La parole à ceux qui agissent

Ces sept personnes ont pour point commun d’agir pour l’égalité de traitement entre les sexes. À l’approche de la Journée internationale des droits de la femme, qui ne saurait être ni l’alpha ni l’oméga de la médiatisation de leur combat, elles en livrent les raisons, les espoirs, les frustrations.

 

Joane Païdi : « On voit une émulation grandissante »

C’est une question de « santé », de « bien-être » des femmes comme des hommes, autant que de « justice ». La responsable de la Mission à la condition féminine de la province Sud défend une vision globale de l’égalité des sexes, puisque « tout est lié ». Elle s’est d’abord penchée sur les questions de santé publique dans le cadre de ses études en Métropole. « Je voulais partir, mais je savais déjà que je voudrais revenir pour me mettre au service de la Nouvelle-Calédonie. »

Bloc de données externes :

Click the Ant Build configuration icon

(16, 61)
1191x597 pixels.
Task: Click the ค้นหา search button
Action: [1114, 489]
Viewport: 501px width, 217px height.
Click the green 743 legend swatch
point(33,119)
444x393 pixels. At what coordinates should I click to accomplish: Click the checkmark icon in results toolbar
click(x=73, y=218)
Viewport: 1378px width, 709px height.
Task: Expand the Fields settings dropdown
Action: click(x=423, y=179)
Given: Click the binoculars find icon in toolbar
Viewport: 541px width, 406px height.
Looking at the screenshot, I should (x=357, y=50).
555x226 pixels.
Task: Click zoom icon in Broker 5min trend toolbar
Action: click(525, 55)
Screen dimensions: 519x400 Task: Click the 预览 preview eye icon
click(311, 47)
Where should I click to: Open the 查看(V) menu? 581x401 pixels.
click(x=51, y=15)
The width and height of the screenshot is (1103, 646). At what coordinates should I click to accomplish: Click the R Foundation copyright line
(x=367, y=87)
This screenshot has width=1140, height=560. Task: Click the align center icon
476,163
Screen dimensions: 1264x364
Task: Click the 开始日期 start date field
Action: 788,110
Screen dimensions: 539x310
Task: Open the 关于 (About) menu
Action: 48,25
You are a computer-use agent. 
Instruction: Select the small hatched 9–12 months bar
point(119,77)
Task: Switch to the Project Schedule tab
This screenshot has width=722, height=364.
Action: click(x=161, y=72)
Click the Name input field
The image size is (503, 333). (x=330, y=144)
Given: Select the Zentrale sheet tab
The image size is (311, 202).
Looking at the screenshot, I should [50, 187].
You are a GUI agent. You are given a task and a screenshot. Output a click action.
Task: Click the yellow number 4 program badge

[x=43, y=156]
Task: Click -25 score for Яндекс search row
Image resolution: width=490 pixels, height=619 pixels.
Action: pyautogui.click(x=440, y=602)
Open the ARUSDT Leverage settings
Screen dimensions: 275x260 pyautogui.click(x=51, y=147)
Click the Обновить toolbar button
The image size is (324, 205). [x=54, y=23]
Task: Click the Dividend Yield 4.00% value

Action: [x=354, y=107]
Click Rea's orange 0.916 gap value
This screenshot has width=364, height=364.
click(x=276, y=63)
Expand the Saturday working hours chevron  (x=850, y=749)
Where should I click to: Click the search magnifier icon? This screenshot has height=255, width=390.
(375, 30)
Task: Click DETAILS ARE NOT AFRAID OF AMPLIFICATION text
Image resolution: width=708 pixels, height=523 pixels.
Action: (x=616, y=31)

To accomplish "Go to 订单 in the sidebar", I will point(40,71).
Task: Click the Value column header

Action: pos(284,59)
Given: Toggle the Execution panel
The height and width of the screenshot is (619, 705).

Joane Païdi, 38 ans, originaire de Païta, « sème des graines » d’égalité et se sent particulièrement « utile » lorsqu’elle les voit germer. « Quand je parviens à sensibiliser des responsables aux questions de genre, lorsqu’ils commencent à évaluer leur organisation, leurs actions au travers de ce prisme, je me dis qu’on avance. » L’évolution de la Journée internationale des droits de la femme, qu’elle coordonne, peut être vue comme un autre indicateur favorable. Le 8 mars 2020, une quinzaine d’évènements avaient été organisés. Cette année, ce sera le double. « On voit une émulation grandissante. Les gens se sentent de plus en plus concernés.» Voilà pour la note optimiste et voici la nécessaire nuance. « On peut mieux faire en termes d’égalité des chances. On voit encore de vraies inégalités » qui nuisent à la société. Joane en est convaincue, l’égalité n’est pas un objectif réservé aux femmes. « Les hommes aussi peuvent souffrir des stéréotypes de genre. »

 

Nathanaëlle Maleko : L’énergie de faire tomber les murs

Elle démarre au quart de tour et elle tient la distance. « Dans les débats en famille, entre amis, ça peut aller loin… Et je gagne toujours. » Nathanaëlle Maleko bouillonne d’une énergie infinie pour défendre l’égalité des sexes. Dans son sillage, le Mouvement de prise de conscience de la femme s’avance à la rencontre des gens, installe ses cafés dans les quartiers. Sans complexe, on lance les questions brûlantes. Les filles peuvent-elles s’habiller comme elles le veulent ? Pour ou contre la minijupe ? « On parle avec des jeunes, des vieux, tous ceux qui passent. Et on a de super échanges. »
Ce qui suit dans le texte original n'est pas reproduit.